Nei giorni scorsi TV 2000 ha proiettato il film Joyeux Noel – Una verità dimenticata dalla storia, molto bello e consigliabile a tutti. La visione del film mi ha ricordato che nel 2014 in occasione del centenario dell’avvenimento raccontato nel film, avevo pubblicato un articolo che mi sembra bello e opportuno riproporre.
Ecco il testo di allora.
Dicembre 1914: Si avvicina il Natale del primo anno della grande guerra.
Papa Benedetto XV lancia un appello alle forze combattenti per una tregua nei giorni delle festività natalizie. L’appello viene respinto. Perché la guerra è brutalità e violenza e tale deve essere.
Gli alti comandi politici e militari non volevano correre il rischio che, in un conflitto che esigeva cieca brutalità e spietatezza, ( le trincee erano a pochi metri di distanza l’una dall’altra) l’irruzione di sentimenti di umanità, religiosità e fratellanza potessero incrinare la reciproca furia omicida.
Quasi che festeggiare il Natale senza sparare , senza uccidere, o essere ucciso, potesse minare la propensione al combattimento, l’odio verso il nemico e la fede incrollabile nella vittoria.
Lo stesso Papa Benedetto XV doveva tristemente prenderne atto il 12 dicembre 2014 affermando:”…Purtroppo la nostra cristiana iniziativa non fu coronata dal successo.”
Tuttavia, e questo è il fatto più importante, se l’iniziativa del Papa, non ebbe successo fra gli alti vertici politici o militari, ebbe invece uno straordinario effetto e successo fra le truppe belligeranti.
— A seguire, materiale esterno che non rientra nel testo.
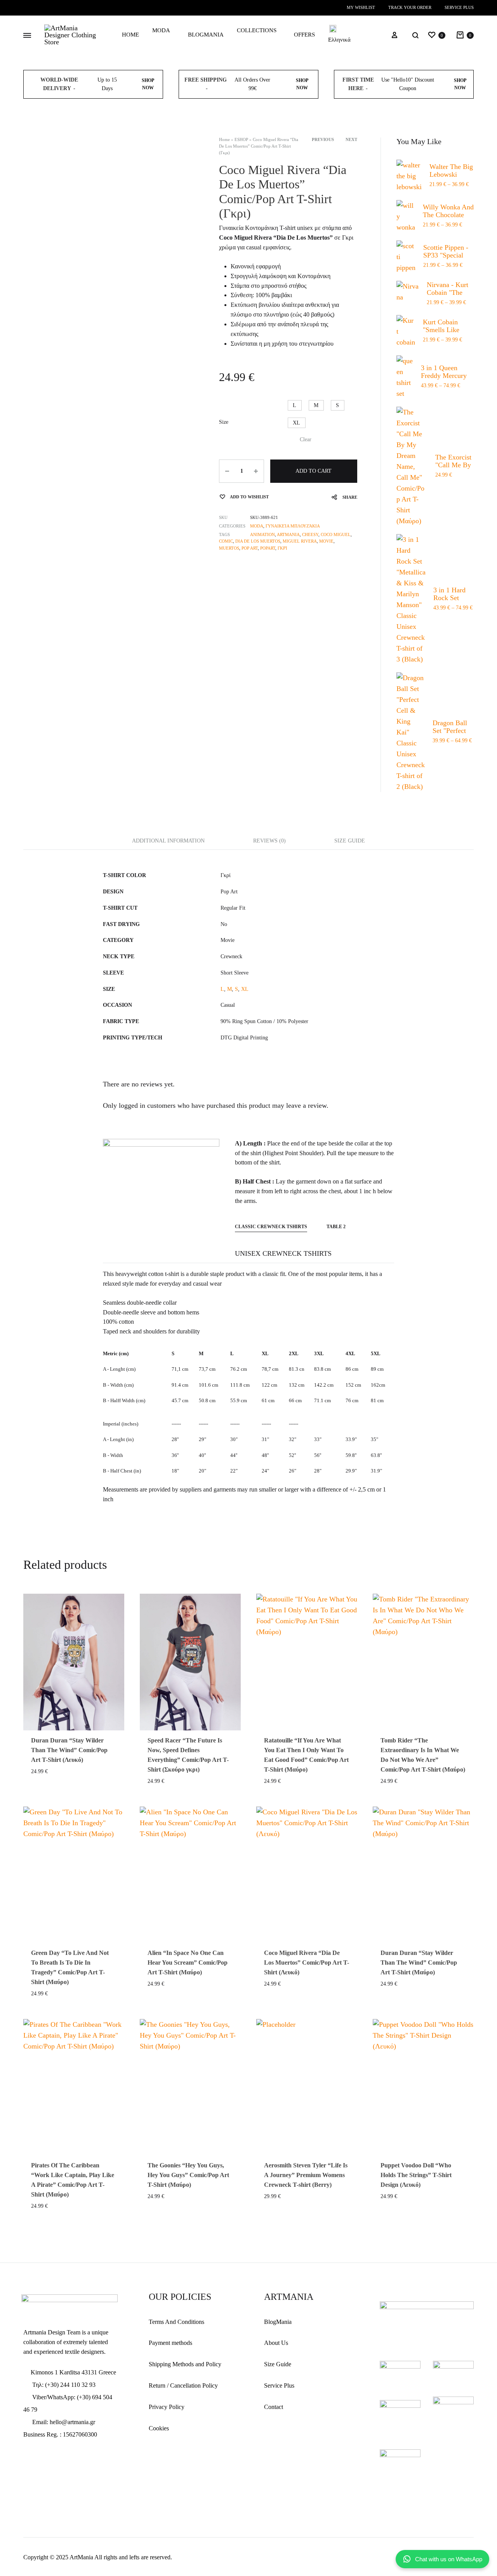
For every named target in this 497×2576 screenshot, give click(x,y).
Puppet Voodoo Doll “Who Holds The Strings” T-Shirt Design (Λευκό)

Su vari fronti in particolare su quelli di Ypres, Armentieres e Lille i testimoni (francesi, inglesi e tedeschi) ricordano molti commoventi episodi.
Primo fra tutti il coro dei canti natalizi, in particolare Stille nacht ( Astro del ciel) che, con parole diverse, ma con la stessa musica veniva intonato da una parte dei militari e proseguito dall’altra. Adeste fideles, essendo in latino, andava bene per tutti.
Poi, con molta circospezione e tremore, gruppetti di soldati disarmati uscivano dalle trincee, camminando lentamente verso le postazioni nemiche, recando doni e biglietti augurali. Quasi spinti da una forza invisibile: la forza residua dell’umanità innata, dopo mesi di orrori e violenze.
Ben presto decine, centinaia di fanti dei due eserciti si ritrovarono nella terra di nessuno stringendosi le mani, abbracciandosi, scambiandosi doni e cartoline, in qualche caso cantando e ballando.
Il fatto non piacque agli alti comandi tant’è che ci fu la consegna del silenzio. Fu una corrispondenza del New York Times dal fronte settentrionale che svelò quello che era successo sui vari fronti, descrivendone le fasi e le dimensioni.
Che cosa poteva avere irritato gli alti comandi? Che pericolo avevano corso, se i loro soldati per qualche minuto si erano riscoperti uomini e non solo nemici?
Perché invece di combattere questo moto spontaneo di pace, non hanno colto il suo significato più profondo? Che voleva dire: vogliamo vivere in pace! Basta armi e uccisioni!
In sintesi, vogliamo accogliere l’invito di quel Bambino, nato quasi 2000 anni fa, che, proprio in questi giorni, torna per portare “Pace agli uomini di buona volontà”. Nonostante tutto, questo messaggio riuscì, almeno per un po’, a trasformare la crudeltà e l’odio in fratellanza e pace.
Questo, infatti, è il messaggio del Natale: “Pace agli uomini di buona volontà” e questo è quello che spontaneamente, contro gli ordini ricevuti, avevano capito e voluto ricordare i combattenti con qualche momento di pace fraterna.
Molti gioirono di questo fenomeno, qualcuno purtroppo rimase deluso. Un giovane caporale tedesco scrisse nel suo diario che questo fatto era una vergogna per l’esercito tedesco i cui soldati avevano fraternizzato con il nemico disonorando la divisa che portavano. Non a caso quel caporale venticinquenne portava il nome di Adolf Hitler, le cui idee e le cui opere avrebbero portato i nefasti frutti che tutti conosciamo.
Il fatto positivo però rimane e, a distanza di cento anni, siamo ancora qui a celebrarlo. Quello che è successo nel 1914 è stato un fatto molto bello, purtroppo non noto a molti, che valeva la pena ricordare. Anche oggi, se quel messaggio fosse ascoltato e messo in pratica, nei tanti focolai di guerra sparsi nel mondo, potrebbe portare frutti di serenità e di pace per tutti.
Speriamo che ciò avvenga al più presto.